中国を起源とするらしい多層塔が、百済を経由するなどして日本に伝わりました。その頃の塔の外観は、日本ではいくつかの例外を除いてあまり変化しませんでした。一方、中国の塔の形は八角になったり、タイルのような「せん」を用いたり、プロポーションもさまざまに変化してゆきました。誰かが、自信をもって独創的なことを行って変化していったのだと思います。そういえば、ストゥーパを多層塔に変化させてしまったのも中国でのことでした。このような外観という意味でのオリジナリティは日本では発揮されなかったわけです。「外から入っていったん確立してしまったものを、自ら変えることが苦手だ」 という言い方もできると思います。自動車もトップランナーたるためには、自信をもって独創的なものを考えていかなければならないと改めて思います。
外観はあまり変わらなかった日本の塔ですが、中の構造は次第に改良が加えられています。昔の人も決して手をこまねいていたわけではないのです。たとえば、深い軒を支えるための構造部材が垂木から桔木(はねぎ)にかわったことや、塔身だけを先に立ち上げられる部材の組み方などです。作り方の改良は昔から得意だったのでしょう。面白いのは、こうやって構造が変わり、不要になった部材も外観を変えないようにそのまま残されている点です。デザインは変えないように中身や作り方だけ変えているのです。デザインの好みは保守的だったのでしょう。

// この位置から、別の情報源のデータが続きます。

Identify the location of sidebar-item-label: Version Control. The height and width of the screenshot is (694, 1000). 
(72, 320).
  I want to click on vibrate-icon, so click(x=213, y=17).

それぞれが一品料理とも言える塔にも、古くから標準化やモジュール化が行われてきたということがわかりました。いうなれば、塔のプラットフォームです。自動車のような大量生産品でプラットフォーム化を行うのは当たり前ではないかと思いました。
法隆寺宮大工の故西岡常一さんが伝えてきた口伝に塔組みは、木組みというものがあります。その中でも、人の心組みについて 加工精度の低い工具で、不揃いの部材ができたとしても、一つに統一のとれた塔を作るためには人の心を一つにそろえて当たる必要があるのだと 書かれていました。このためには信仰心もあったのでしょうが、ものを作る時のマネージメントというのはいつの時代にも必要だったということなのでしょう。
木組みは、木のくせ組み
木のくせ組みは、人組み
人組みは、人の心組み
それ以外に面白いと思ったのは、棟梁が作った1/10程度のひな形を見て完成した姿を皆が共有する という点でした。アウトプットイメージを共有して事にあたることで、モチベーションも高まるし、間違いもなくなるということでしょう。